Gender representation in constructed example sentences – 2023 LSA Institute at UMass Amherst

Hadas Kotek

This talk surveys two projects concerned with the representation of women and men in example sentences in linguistics. (Collaborations with Paola Cépeda, Katharina Pabst, Kristen Syrett, Sarah Babinski, Rikker Dockum, and Christopher Geissler.)

The first half of the talk focuses on constructed example sentences in syntax textbooks. Following the 20th anniversary of Macaulay & Brice (1997: M&B)’s survey of example sentences in 11 syntax textbooks, we present an analysis of 6 recently published textbooks. We find that the gender skew and stereotypes reported in M&B are almost all still present: Among other findings, men are twice as likely to occur as subjects, agents, and experiencers. Men additionally engage in intellectual activities, have diverse occupations, and engage in violent activities.
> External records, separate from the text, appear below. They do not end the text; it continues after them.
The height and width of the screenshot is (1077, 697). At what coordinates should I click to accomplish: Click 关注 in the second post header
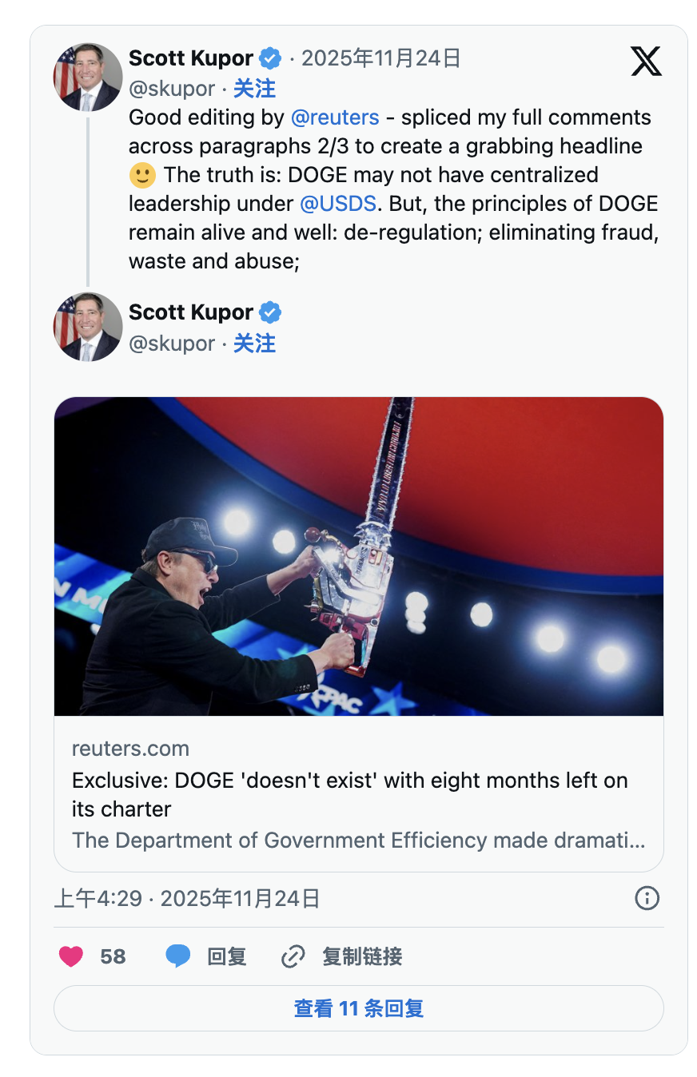click(254, 344)
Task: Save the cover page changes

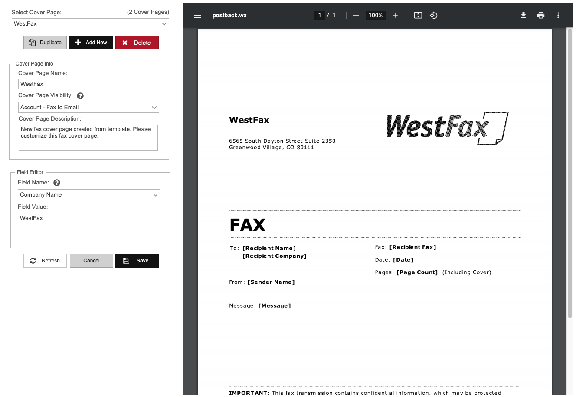Action: pyautogui.click(x=137, y=261)
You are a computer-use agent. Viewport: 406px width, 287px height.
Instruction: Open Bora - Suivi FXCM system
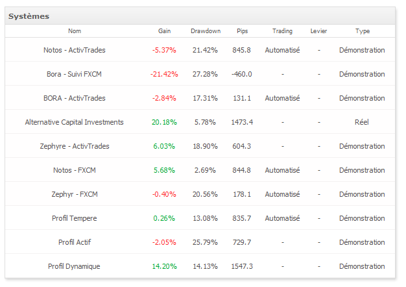pos(75,74)
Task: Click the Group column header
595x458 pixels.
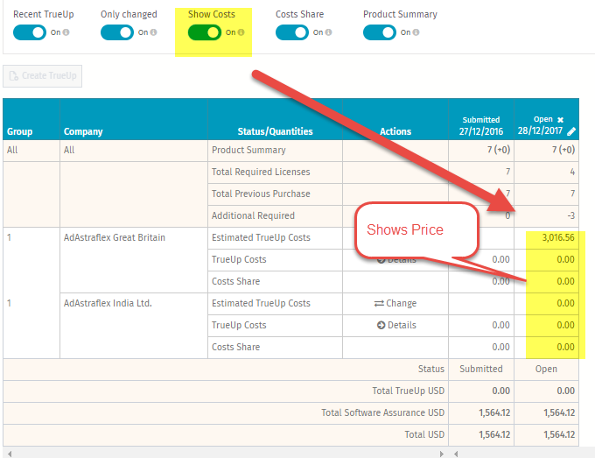Action: coord(20,131)
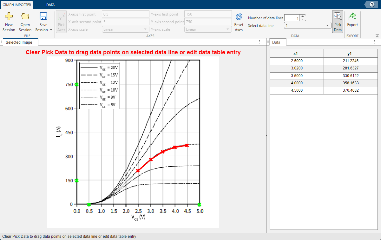Open Selected Image panel options menu
The height and width of the screenshot is (240, 381).
point(259,42)
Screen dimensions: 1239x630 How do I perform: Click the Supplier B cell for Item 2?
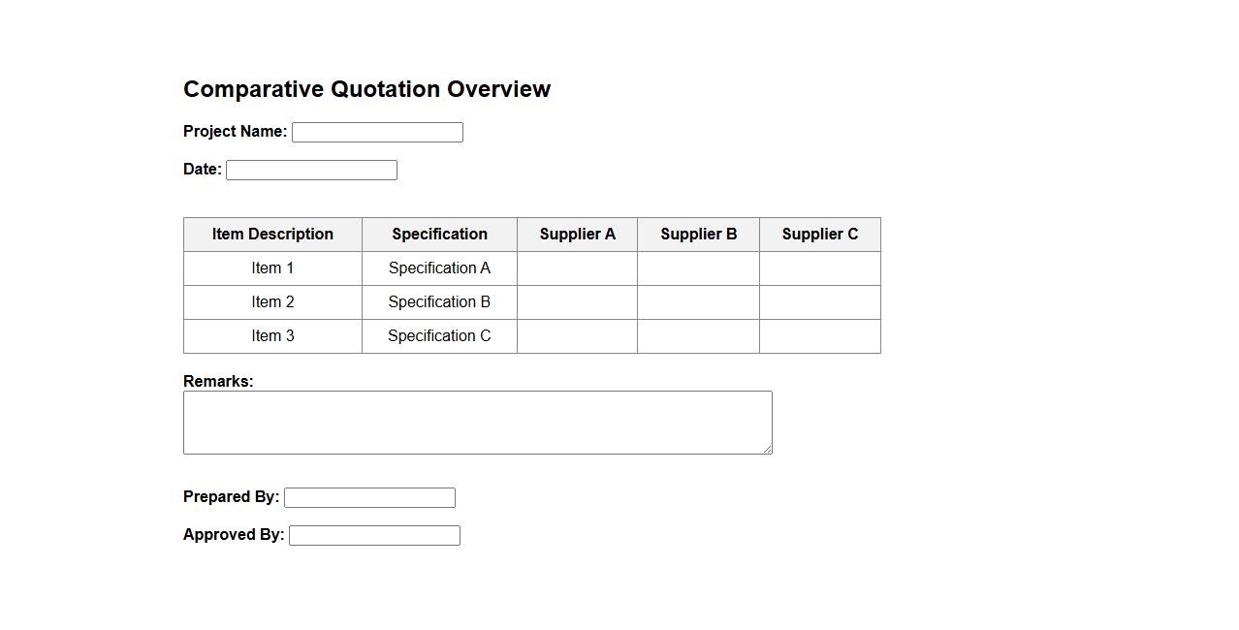coord(698,302)
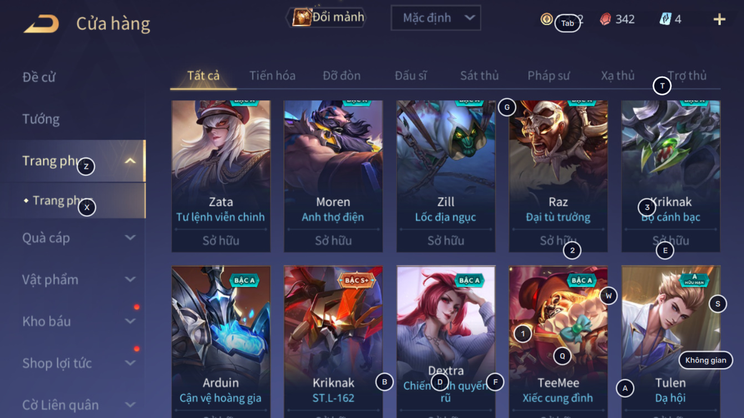Viewport: 744px width, 418px height.
Task: Select the Pháp sư filter tab
Action: (549, 75)
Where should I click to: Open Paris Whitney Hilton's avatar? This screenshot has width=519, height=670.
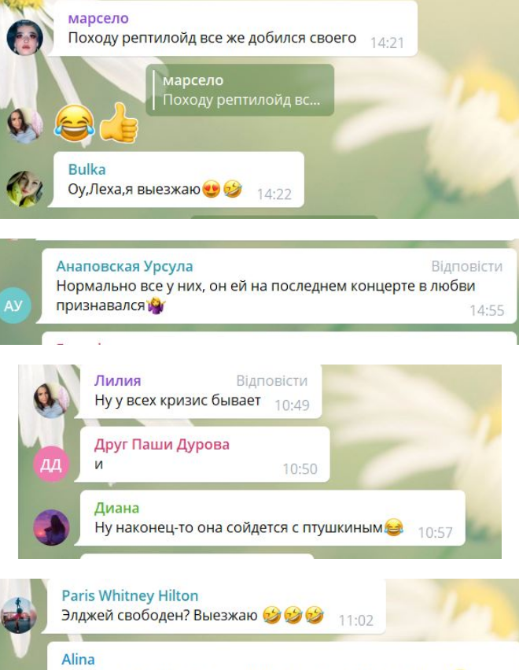click(x=19, y=615)
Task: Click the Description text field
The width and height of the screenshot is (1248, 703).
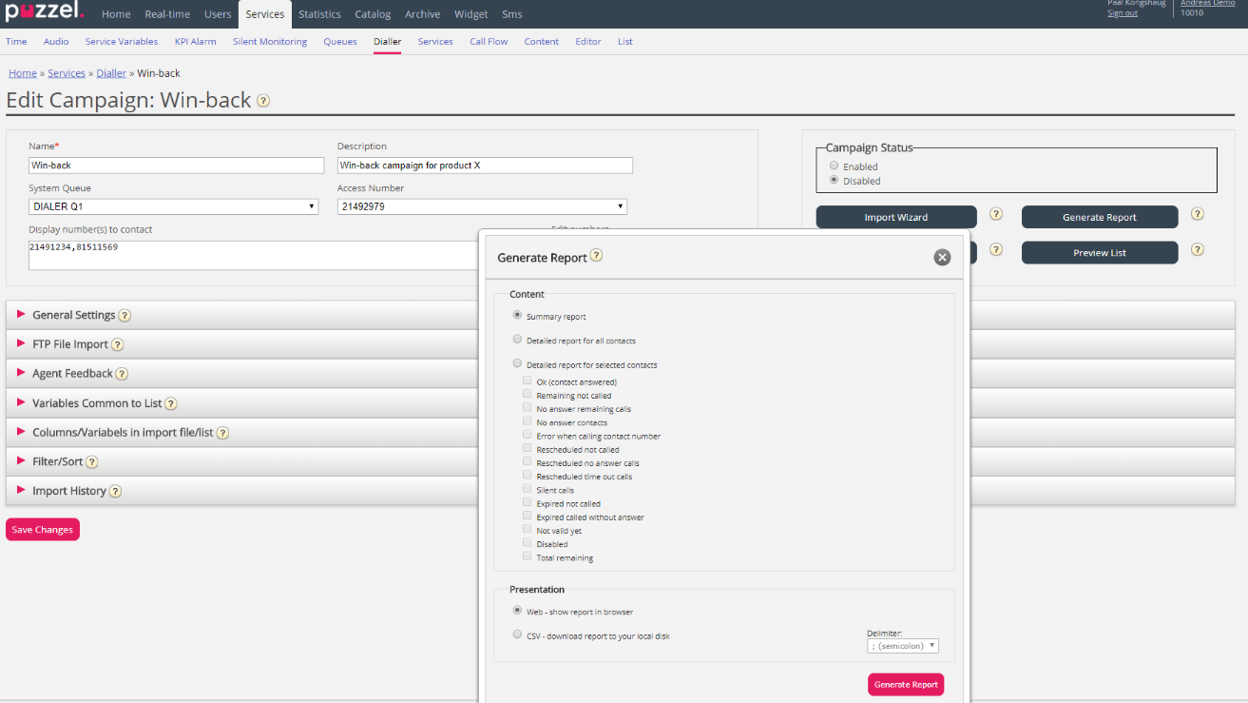Action: click(485, 166)
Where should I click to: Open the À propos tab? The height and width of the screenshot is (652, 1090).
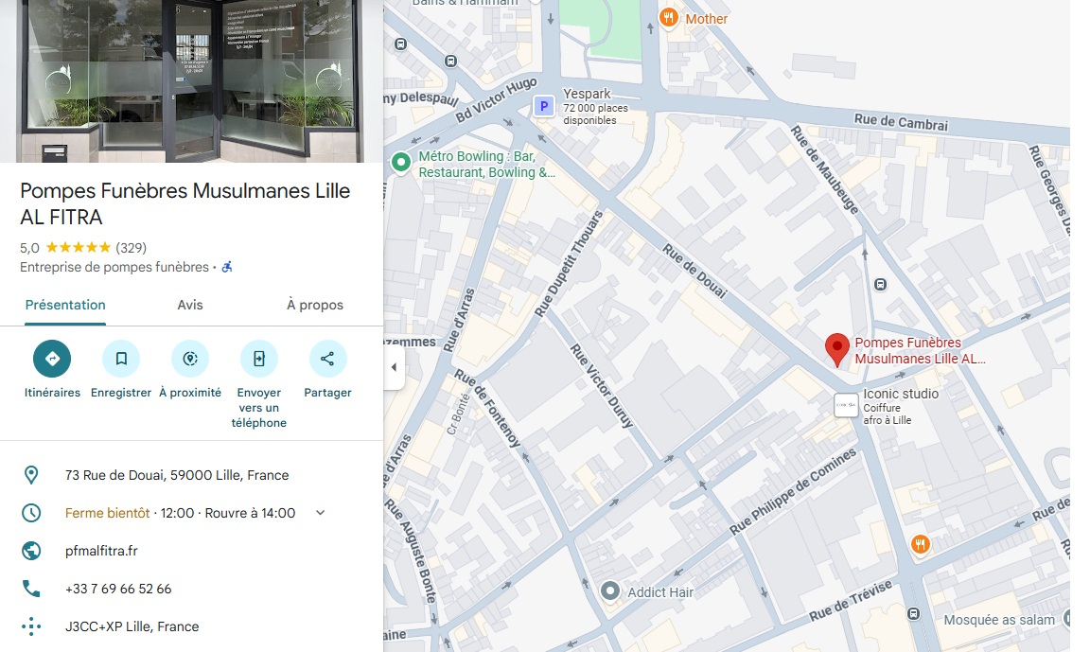(x=315, y=305)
The second project examines example sentences published in all papers published in Language, Linguistic Inquiry, and Natural Language & Linguistic Theory between 1997-2018. We find striking similarities to prior work, but are able to provide greater detail. Among our findings: men are more than twice as likely to occur as subjects, agents, and experiencers; men engage in violence and exhibit negative emotion while women are often referred to using kinship terms and express positive emotion. These trends remain stable over time and across journals, and do not vary by the language of example.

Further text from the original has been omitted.